> _DESCRIPTION OF THE TASK_: Check every line of the data for the string "Open" and copy the ones that have it.

> _RECORDS FOR THIS TASK_:
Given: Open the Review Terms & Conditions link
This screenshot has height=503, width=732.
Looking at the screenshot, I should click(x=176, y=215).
* * *
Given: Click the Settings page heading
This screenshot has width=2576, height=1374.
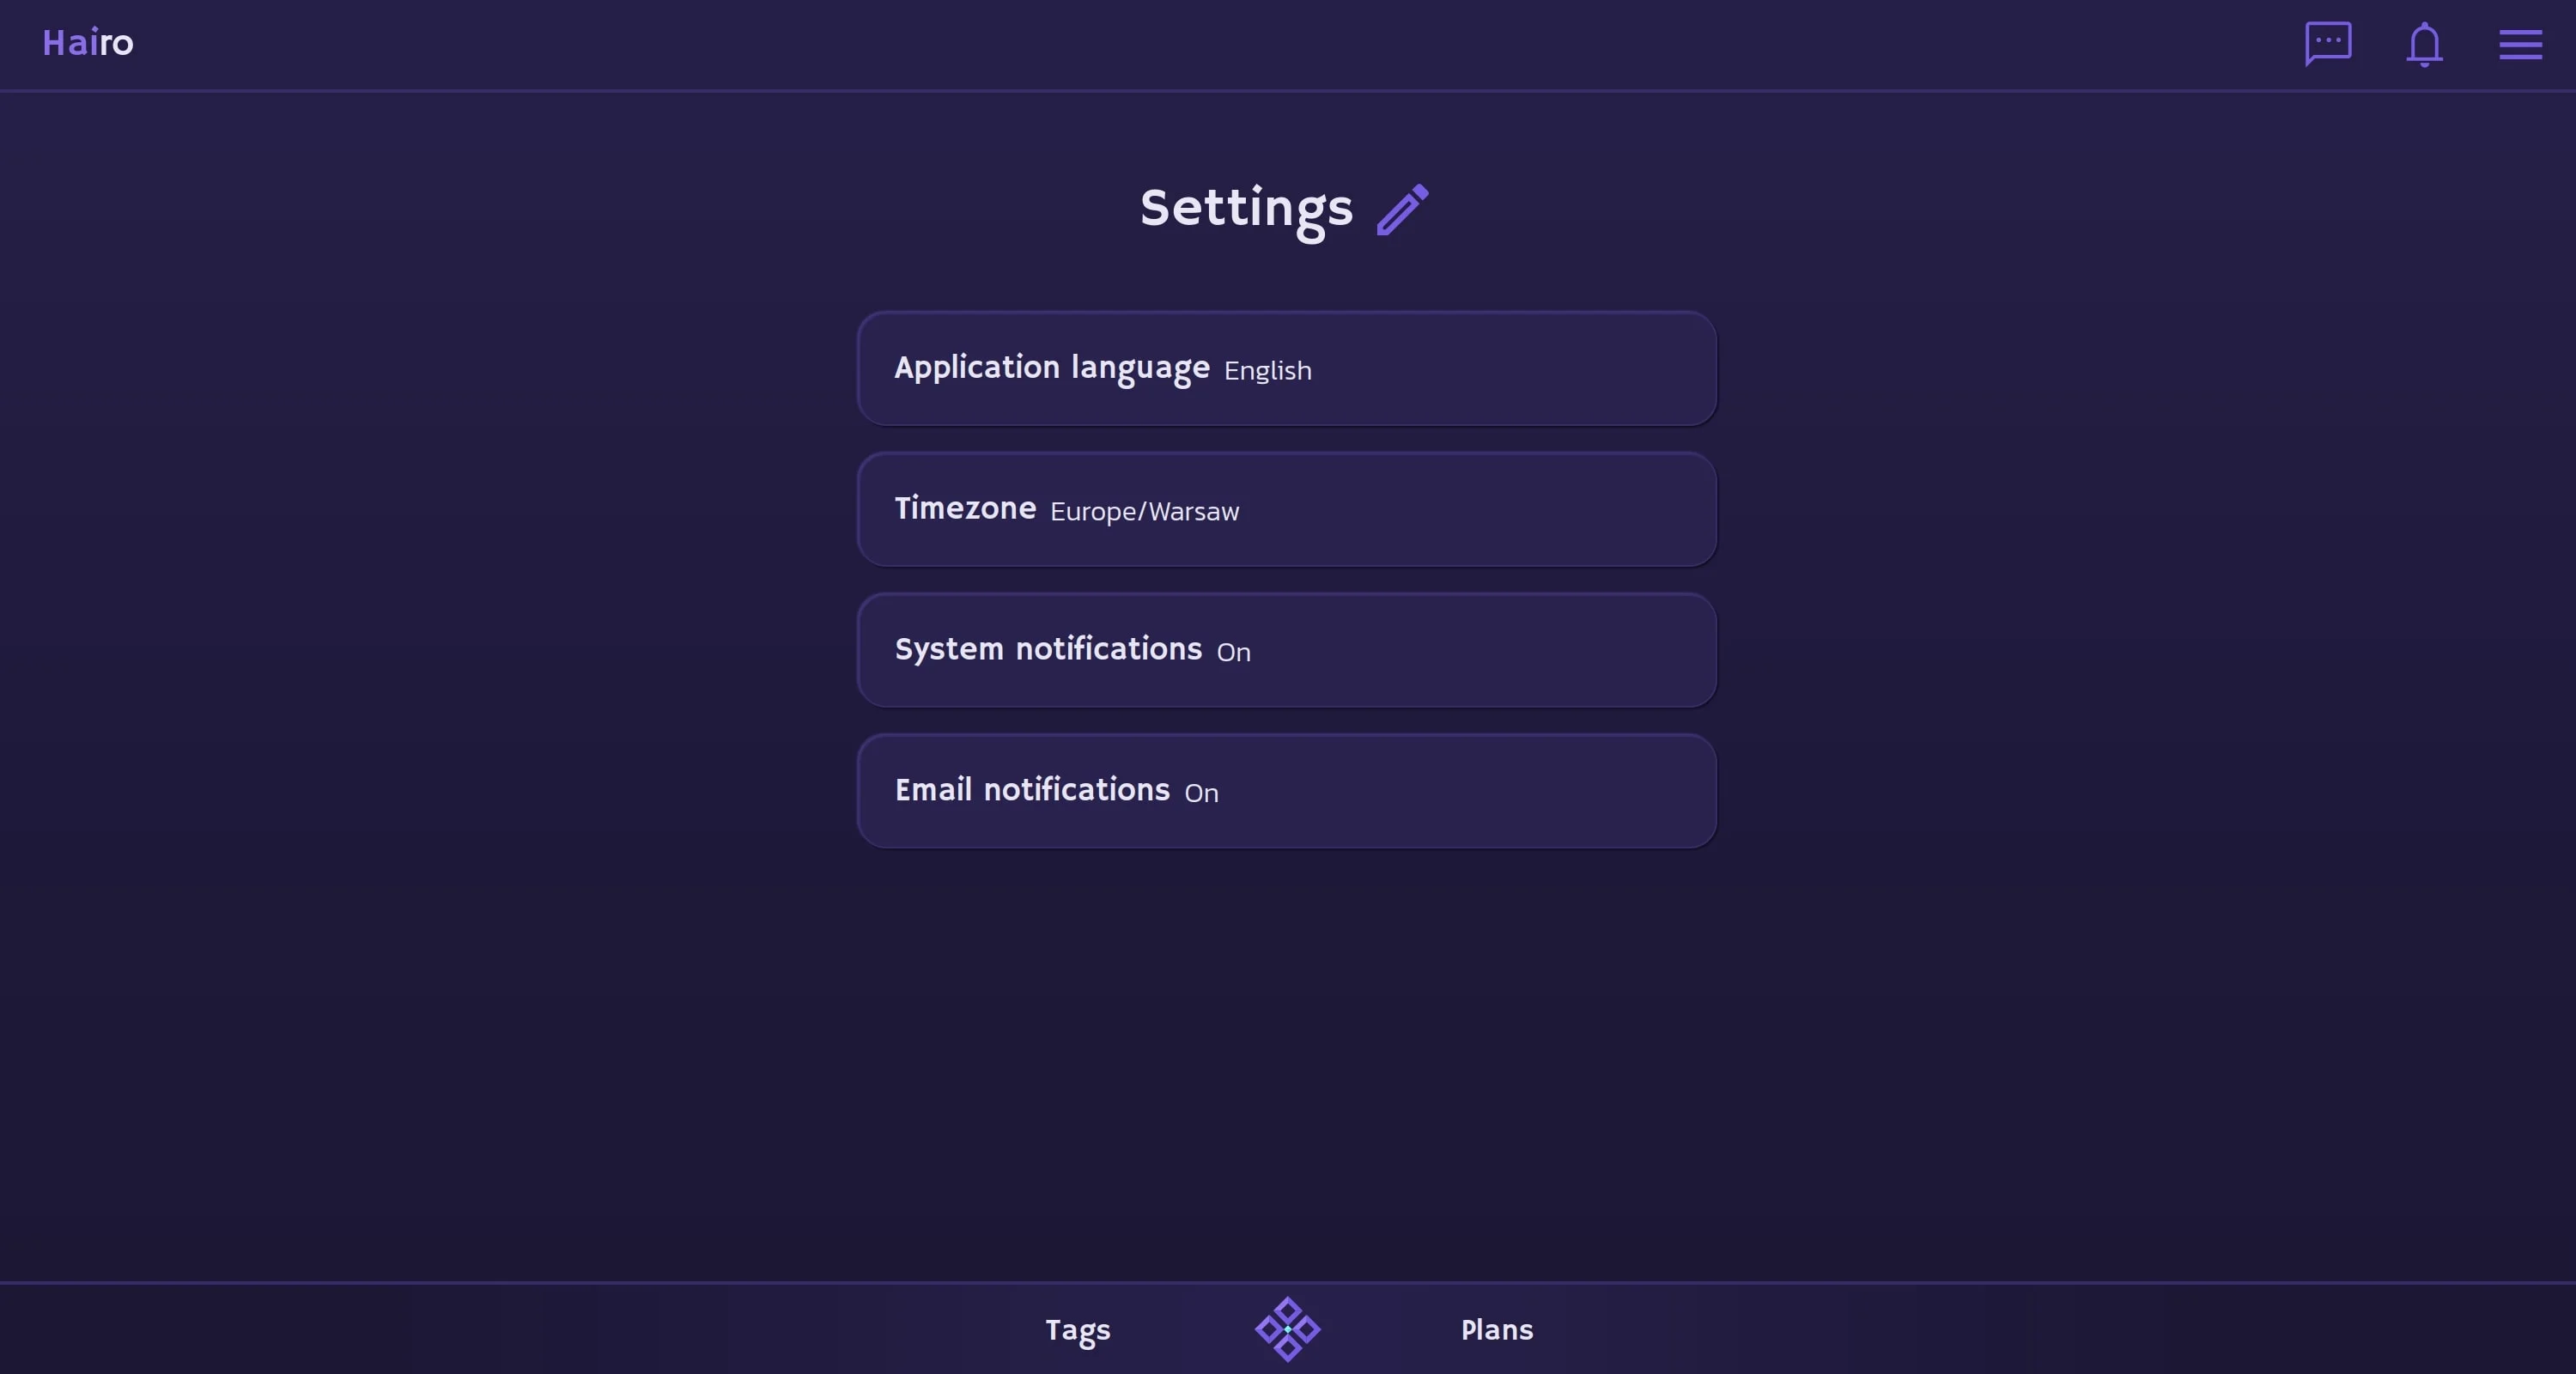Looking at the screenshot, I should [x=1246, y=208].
--
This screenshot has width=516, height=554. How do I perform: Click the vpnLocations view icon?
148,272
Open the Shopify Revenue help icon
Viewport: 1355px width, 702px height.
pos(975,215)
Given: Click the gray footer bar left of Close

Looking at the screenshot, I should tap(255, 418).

> _THE COMPLETED TASK_:
Given: Open the Review Terms & Conditions link
Open the Shopify Revenue help icon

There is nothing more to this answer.